Made up 3 frame nuc, 2 brood + one stores and added cage, removing tab. Shook in another frame of bees. ?

+ 6 days check queen out of cage. Old fondant not eaten through so opened the cage and watched her walk off down the comb. Nuc short of bees so added 2 more frames from colony.

+11 days recombine nuc into middle of colony. Couldn't see any eggs or open brood. (my guess is that by this time she was gone. Maybe I damaged her getting her into the cage. ? Not done this much before.)

+ 23 days check for brood, none so gave them a frame of eggs and + 26 days emergency QCs produced. United on top of another colony.

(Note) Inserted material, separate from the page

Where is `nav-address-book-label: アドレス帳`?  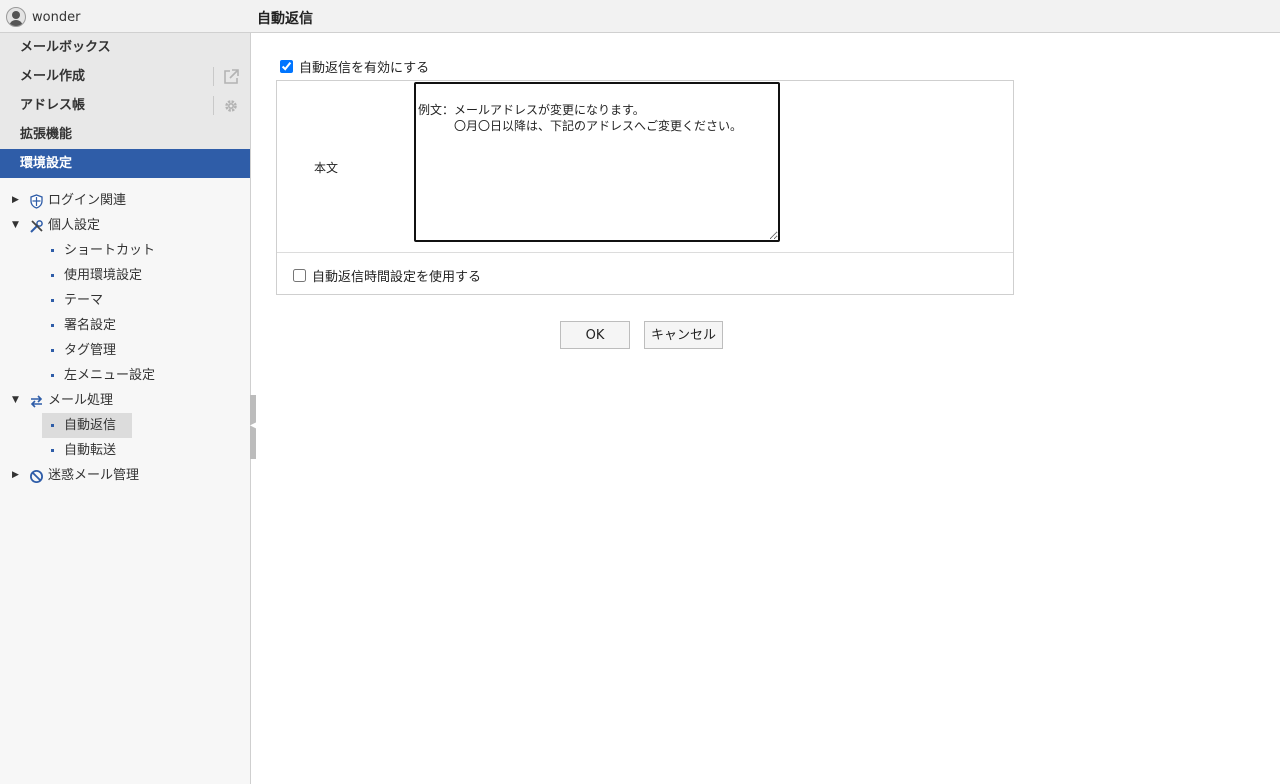 nav-address-book-label: アドレス帳 is located at coordinates (53, 106).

The 2 queens are related cousins, local mongrels. New queen's mother had been mated away from this apiary.
 
Next time I'm going to make up the nuc first and leave queenless for a day at least rather than try to immediately start introduction into a full colony.
Problem is I don't have spare nucs. I had to promote the occupants of the nuc up into a full hive to reuse it for introduction.
 
I have never removed attendants from an introduction cage and never had a problem. This seems to be another needless practice in beekeeping that continue to confuse the less experienced beeks!
I used to remove attendants. I found it stressful for both the bees and me though! I introduced two queens this year with attendants. Getting back to the subject; it certainly looks aggressive behavior to me. I laid one of my cages on the top of the frames of their new home for a few minutes last week. About a dozen bees came to see what was happening, crawling over the cage. They just seem to give the incumbents a 'sniff over!'
 
For what it's worth, I've introduced a number of queens over a number of years and have had only one failure. I have always left the colony queenless for at least 6 hours [you can hear them become agitated by then!] [on this note, I have noticed that when you drop a swarm into a Nuc, it takes between four and five minutes for the queen pheromone to start being noticed outside the nuc and in a similar way, the old queen pheromone can linger in a colony for some time, especially if it has plenty of Supers on, hence the six hour delay]. I've always had attendants in the cage with the new Queen. In out apiaries when I've run short of time / kit I have sprayed an air freshener into the receiving hive and on to the new queen [from a distance so as not to wet her], popped her in without a cage and this has always worked to date. A local beekeeper of very many years standing merely dipped any new queen in runny honey and put her straight in on the basis that the bees would clean her up and therefore accept her. I've never tried it but it worked for him.